Hayek (1945) argued that the most important knowledge for economic
coordination is *local* --- dispersed across millions of individuals,
tacit, context-dependent, and impossible to aggregate at a central
point. Prices in a market economy serve as distributed signals that
transmit this local knowledge without requiring any central aggregator.

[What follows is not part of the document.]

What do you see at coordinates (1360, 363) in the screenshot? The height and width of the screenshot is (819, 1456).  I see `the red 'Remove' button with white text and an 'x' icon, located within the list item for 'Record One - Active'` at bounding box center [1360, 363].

ResearchCity proposes to be that central aggregator --- for all
existential risks, across all domains, for all 8 billion people. But
the knowledge needed to solve nuclear risk is held by classified
military strategists; the knowledge for AI alignment is held by
competing labs (DeepMind, OpenAI, Anthropic) that will not share
insights; the knowledge for climate adaptation is distributed across
local communities; the knowledge for Jubilee design is precisely the
dispersed, preference-laden knowledge that Hayek argued *cannot* be
centralized.

Ostrom (1990, 2010) demonstrated that commons problems are best solved
by *polycentric* governance --- multiple overlapping institutions at
different scales, each with local knowledge and authority. This is
the structural opposite of ResearchCity. The problems ResearchCity
targets are not primarily *research* problems (where concentrated
expertise helps) but *coordination* problems (where distributed
knowledge is essential).

**Connection to prior rounds:** C3.2 extends :ref:`Con-C.2.6 <jub-con30>`
from the individual to the institutional level. Where C2.6 focused on
the voluntariness paradox (wealthy actors defecting), C3.2 addresses
the information problem: even willing participants cannot provide the
local knowledge a centralized institution would need.